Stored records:
+++
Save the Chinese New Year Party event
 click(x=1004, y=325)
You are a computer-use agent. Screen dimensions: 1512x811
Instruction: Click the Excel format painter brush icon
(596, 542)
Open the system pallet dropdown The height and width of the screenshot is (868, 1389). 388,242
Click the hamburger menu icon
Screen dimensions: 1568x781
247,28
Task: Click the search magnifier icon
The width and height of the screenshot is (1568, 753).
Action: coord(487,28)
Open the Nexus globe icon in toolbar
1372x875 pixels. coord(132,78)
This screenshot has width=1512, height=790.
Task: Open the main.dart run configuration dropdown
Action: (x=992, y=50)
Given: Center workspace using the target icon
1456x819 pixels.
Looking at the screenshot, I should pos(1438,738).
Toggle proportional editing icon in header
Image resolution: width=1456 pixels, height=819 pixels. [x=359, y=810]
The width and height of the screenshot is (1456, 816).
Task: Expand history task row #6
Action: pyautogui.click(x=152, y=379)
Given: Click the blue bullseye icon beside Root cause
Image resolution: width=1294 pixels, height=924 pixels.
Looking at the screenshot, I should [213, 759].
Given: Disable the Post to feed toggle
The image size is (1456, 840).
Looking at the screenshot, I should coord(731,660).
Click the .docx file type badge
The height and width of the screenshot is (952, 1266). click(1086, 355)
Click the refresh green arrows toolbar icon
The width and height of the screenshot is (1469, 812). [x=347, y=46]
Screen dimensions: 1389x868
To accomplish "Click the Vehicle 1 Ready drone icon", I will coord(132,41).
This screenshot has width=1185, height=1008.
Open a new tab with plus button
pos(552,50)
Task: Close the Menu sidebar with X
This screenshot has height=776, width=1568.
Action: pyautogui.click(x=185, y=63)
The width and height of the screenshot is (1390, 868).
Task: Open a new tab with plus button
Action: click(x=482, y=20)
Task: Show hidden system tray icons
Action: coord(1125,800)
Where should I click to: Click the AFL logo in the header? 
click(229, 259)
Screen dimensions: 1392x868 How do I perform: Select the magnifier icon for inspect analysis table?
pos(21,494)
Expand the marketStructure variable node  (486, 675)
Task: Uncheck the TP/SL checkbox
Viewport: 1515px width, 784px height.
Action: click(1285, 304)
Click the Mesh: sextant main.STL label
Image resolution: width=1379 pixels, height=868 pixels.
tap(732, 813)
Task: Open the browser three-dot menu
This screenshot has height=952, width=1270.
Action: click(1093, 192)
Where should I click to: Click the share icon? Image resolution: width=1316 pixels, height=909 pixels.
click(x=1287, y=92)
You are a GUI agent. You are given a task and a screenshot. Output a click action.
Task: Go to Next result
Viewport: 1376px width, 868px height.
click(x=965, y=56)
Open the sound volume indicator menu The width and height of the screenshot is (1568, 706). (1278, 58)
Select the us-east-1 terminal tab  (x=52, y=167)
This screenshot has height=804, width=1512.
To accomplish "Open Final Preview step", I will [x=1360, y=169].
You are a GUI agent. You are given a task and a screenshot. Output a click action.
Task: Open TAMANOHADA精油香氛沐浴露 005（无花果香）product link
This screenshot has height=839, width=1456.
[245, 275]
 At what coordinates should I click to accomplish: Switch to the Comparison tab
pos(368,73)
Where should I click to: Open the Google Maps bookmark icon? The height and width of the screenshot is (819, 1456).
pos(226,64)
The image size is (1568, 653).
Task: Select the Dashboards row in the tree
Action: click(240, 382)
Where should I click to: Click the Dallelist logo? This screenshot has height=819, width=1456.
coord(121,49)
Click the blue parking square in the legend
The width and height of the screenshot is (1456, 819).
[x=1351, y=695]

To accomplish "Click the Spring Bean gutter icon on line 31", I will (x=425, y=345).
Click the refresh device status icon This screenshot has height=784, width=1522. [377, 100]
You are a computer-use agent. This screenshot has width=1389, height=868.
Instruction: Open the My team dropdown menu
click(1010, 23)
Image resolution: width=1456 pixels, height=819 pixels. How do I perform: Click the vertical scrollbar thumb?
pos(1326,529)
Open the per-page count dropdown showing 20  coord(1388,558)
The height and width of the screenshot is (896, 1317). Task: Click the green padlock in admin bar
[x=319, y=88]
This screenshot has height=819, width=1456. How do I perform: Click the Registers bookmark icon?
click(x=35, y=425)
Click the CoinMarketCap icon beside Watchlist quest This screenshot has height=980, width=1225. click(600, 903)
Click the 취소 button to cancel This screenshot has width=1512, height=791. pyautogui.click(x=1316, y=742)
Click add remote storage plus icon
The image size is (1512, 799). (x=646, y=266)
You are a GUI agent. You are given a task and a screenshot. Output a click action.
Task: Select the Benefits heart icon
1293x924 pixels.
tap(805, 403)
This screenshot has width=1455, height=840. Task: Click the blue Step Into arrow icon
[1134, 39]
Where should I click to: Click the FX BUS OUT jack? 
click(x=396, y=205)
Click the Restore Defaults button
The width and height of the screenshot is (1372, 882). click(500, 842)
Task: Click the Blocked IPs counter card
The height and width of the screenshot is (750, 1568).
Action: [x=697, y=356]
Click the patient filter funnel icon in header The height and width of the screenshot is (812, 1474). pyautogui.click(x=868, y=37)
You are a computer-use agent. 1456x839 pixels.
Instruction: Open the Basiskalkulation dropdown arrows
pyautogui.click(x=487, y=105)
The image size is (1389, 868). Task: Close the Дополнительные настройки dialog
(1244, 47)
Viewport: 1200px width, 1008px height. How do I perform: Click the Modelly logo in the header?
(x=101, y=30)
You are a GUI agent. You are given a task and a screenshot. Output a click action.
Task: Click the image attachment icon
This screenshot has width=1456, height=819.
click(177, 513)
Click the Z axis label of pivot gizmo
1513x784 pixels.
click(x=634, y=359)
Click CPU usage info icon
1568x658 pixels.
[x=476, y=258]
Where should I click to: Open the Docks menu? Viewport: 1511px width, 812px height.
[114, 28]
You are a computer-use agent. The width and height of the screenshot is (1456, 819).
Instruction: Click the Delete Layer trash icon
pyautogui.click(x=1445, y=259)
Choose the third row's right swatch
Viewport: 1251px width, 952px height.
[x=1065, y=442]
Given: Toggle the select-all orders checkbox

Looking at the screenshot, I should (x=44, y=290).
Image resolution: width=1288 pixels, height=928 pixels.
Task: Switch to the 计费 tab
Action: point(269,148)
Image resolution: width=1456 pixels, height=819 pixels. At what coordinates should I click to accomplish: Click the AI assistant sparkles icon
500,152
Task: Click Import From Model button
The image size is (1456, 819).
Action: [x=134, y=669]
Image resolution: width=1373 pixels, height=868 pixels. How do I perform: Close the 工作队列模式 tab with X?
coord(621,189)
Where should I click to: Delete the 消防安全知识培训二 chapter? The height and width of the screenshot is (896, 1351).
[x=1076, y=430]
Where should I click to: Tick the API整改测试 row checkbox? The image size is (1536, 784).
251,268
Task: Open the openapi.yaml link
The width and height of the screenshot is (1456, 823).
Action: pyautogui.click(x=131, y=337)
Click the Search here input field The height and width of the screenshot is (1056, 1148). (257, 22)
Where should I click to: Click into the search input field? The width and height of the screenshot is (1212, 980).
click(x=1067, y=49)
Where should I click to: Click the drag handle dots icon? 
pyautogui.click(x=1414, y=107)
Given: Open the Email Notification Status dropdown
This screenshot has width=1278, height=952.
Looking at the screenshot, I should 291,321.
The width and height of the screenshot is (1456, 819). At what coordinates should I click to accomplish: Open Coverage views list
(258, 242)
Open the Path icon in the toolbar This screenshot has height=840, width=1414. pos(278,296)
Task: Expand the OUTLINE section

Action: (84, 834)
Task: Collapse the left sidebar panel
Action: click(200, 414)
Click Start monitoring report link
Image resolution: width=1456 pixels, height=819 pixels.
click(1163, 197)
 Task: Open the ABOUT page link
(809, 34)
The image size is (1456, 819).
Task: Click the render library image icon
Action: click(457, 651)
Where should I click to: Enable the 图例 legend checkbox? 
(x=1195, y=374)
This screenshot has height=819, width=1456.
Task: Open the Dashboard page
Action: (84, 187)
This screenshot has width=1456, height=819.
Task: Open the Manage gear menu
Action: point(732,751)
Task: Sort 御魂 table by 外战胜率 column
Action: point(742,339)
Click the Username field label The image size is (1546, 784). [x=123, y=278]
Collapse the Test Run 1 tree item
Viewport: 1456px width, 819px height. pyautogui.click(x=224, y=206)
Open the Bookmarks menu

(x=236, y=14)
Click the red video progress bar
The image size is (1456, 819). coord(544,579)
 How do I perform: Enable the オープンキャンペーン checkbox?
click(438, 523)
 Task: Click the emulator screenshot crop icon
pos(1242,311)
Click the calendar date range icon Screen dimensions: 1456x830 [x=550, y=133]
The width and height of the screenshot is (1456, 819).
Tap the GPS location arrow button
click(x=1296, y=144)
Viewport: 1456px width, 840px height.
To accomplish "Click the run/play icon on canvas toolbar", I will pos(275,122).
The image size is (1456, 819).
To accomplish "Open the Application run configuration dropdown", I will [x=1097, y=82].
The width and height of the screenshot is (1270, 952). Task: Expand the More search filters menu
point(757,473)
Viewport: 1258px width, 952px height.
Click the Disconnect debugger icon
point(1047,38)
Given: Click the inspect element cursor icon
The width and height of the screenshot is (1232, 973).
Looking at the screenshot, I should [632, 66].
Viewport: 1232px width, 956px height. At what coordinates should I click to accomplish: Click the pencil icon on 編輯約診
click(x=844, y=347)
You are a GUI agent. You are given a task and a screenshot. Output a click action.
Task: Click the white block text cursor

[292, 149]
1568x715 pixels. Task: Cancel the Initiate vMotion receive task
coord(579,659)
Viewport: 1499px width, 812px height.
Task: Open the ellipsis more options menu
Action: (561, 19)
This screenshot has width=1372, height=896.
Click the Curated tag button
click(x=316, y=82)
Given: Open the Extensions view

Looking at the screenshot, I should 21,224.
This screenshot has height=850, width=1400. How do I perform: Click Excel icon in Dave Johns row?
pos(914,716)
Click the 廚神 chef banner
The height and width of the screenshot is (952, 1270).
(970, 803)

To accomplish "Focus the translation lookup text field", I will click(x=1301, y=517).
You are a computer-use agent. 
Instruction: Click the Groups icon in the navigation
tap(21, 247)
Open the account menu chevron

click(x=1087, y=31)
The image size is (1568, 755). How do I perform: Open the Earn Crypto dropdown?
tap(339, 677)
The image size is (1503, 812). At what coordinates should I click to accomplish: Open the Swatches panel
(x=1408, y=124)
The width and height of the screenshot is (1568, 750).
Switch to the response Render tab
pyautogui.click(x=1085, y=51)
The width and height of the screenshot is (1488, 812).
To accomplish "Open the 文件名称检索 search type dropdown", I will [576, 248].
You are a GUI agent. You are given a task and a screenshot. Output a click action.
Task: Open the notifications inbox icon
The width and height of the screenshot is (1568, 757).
+++
Exercise goal:
When the word "beside" shows up in a line of the entries, pull that line out.

Solution to the problem:
Given: Click the blue bullseye icon beside Root cause
Click the CoinMarketCap icon beside Watchlist quest This screenshot has height=980, width=1225. click(600, 903)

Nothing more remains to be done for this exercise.